--- Records shown ---
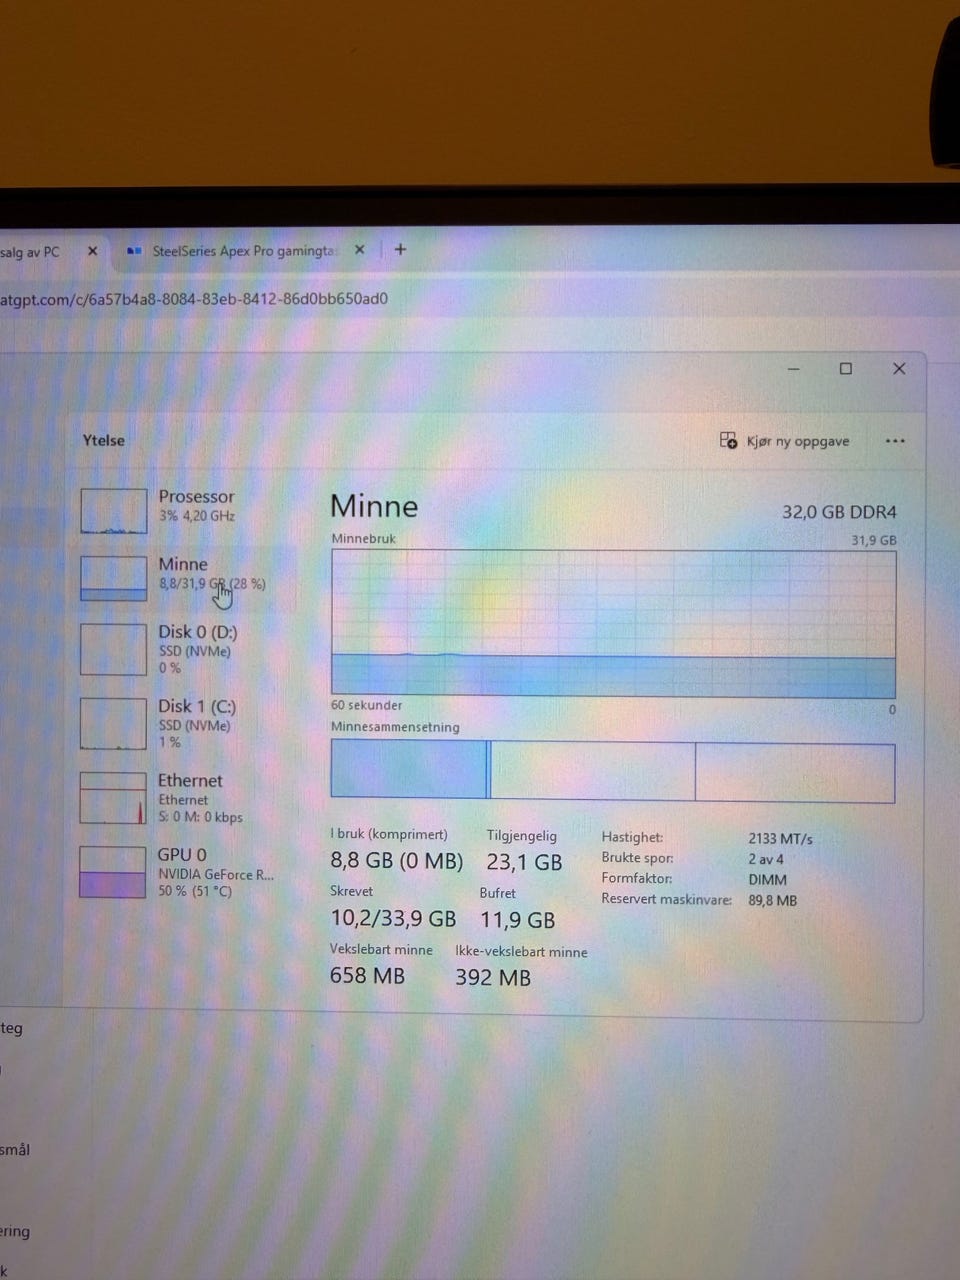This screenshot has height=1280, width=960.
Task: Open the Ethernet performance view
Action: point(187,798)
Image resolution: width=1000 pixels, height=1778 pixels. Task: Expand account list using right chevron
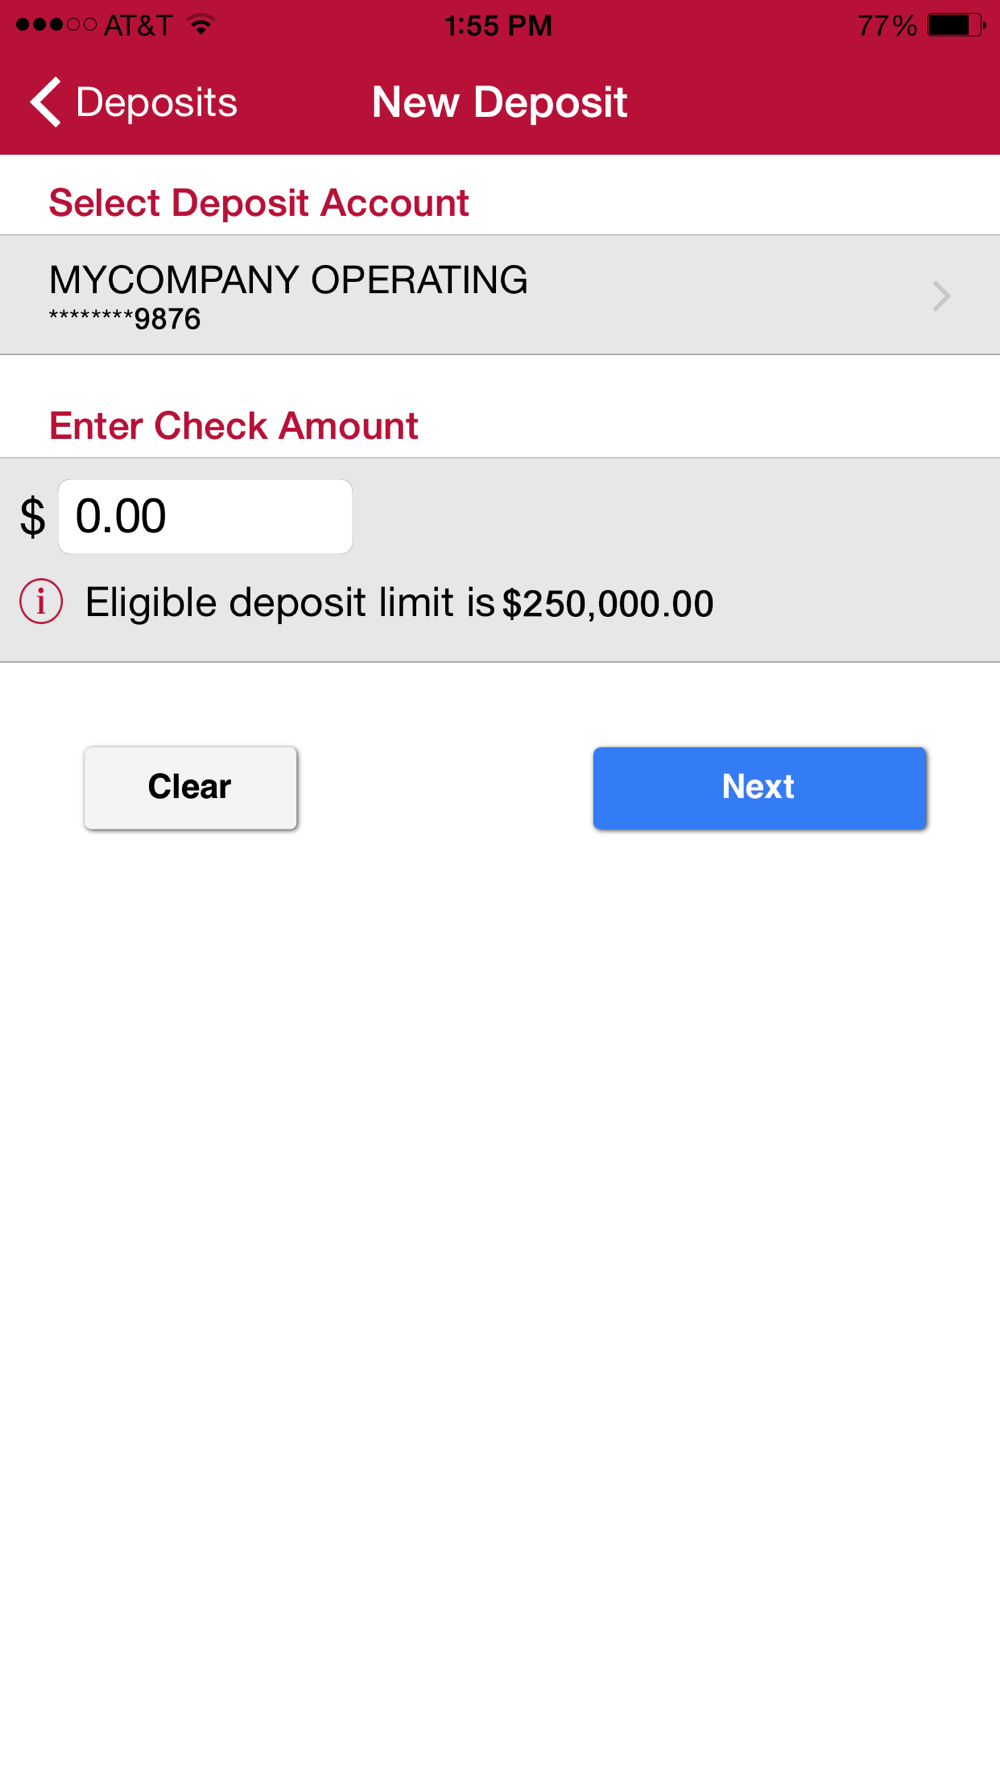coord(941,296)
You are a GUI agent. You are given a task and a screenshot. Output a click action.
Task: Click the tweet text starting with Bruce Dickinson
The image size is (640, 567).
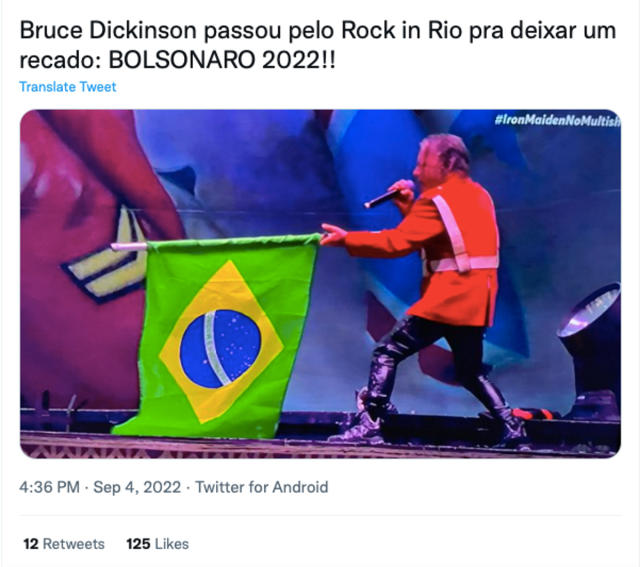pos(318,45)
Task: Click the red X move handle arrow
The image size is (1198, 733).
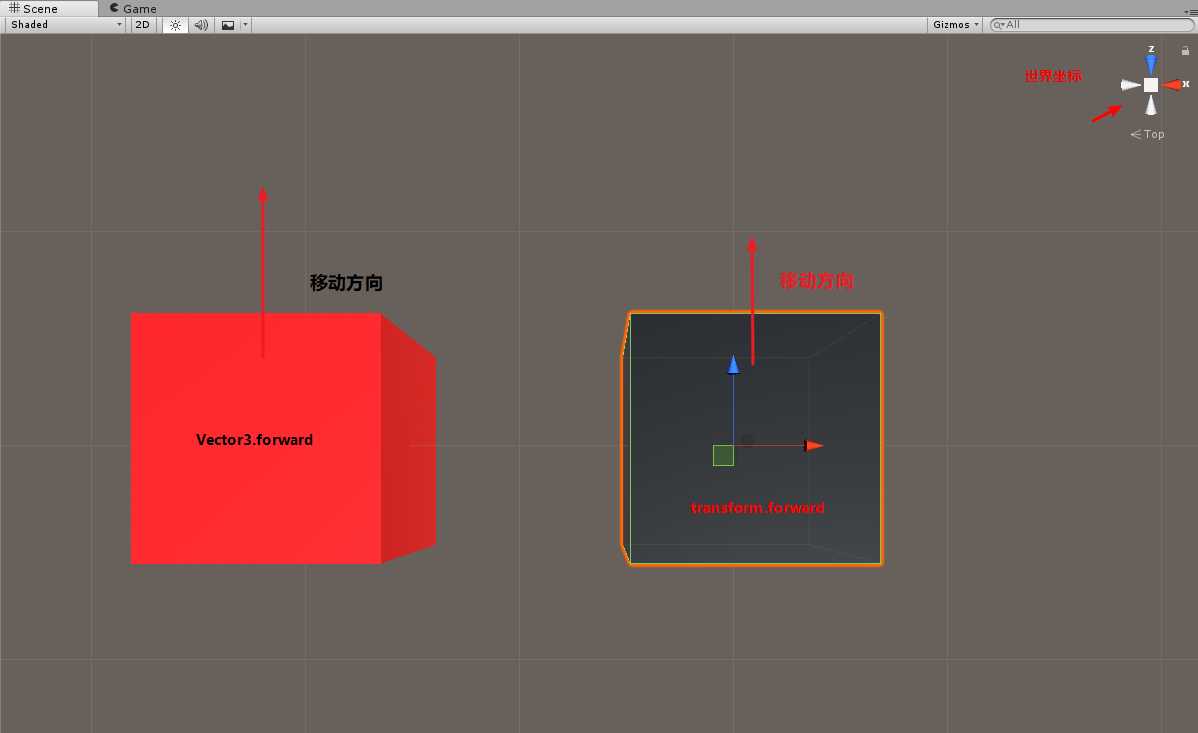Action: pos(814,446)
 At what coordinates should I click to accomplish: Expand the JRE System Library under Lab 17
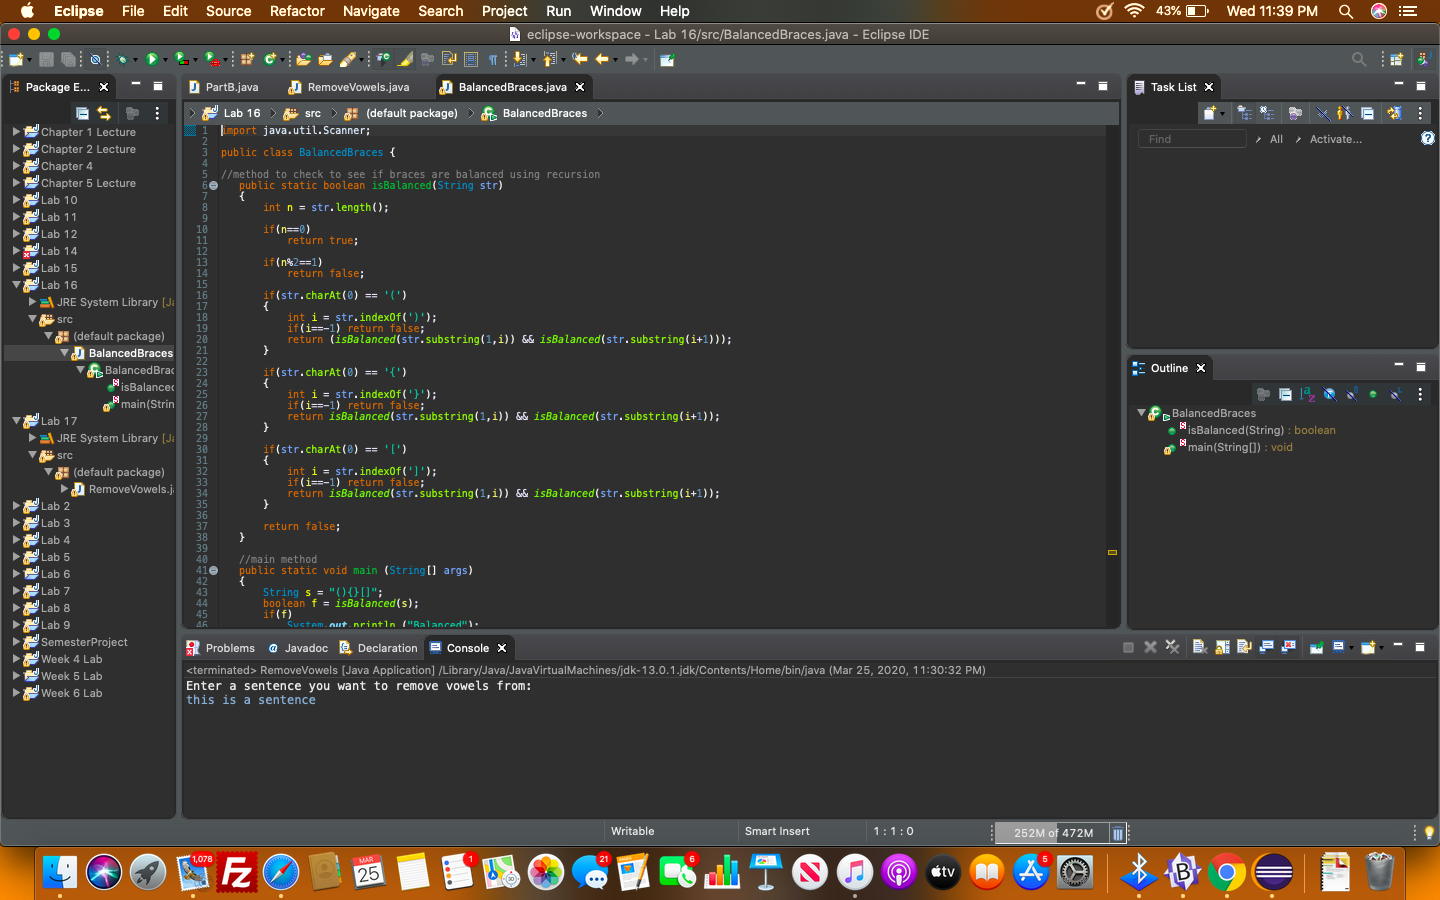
---
■ Activity: The lines wanted are those from the one with "Task: Click the red X move handle arrow" to the end of the entries above, repeated exactly, both ends included. Leave out the pictures.

■ Exercise solution:
Task: Click the red X move handle arrow
The image size is (1198, 733).
Action: pos(814,446)
 At what coordinates should I click to accomplish: Expand the JRE System Library under Lab 17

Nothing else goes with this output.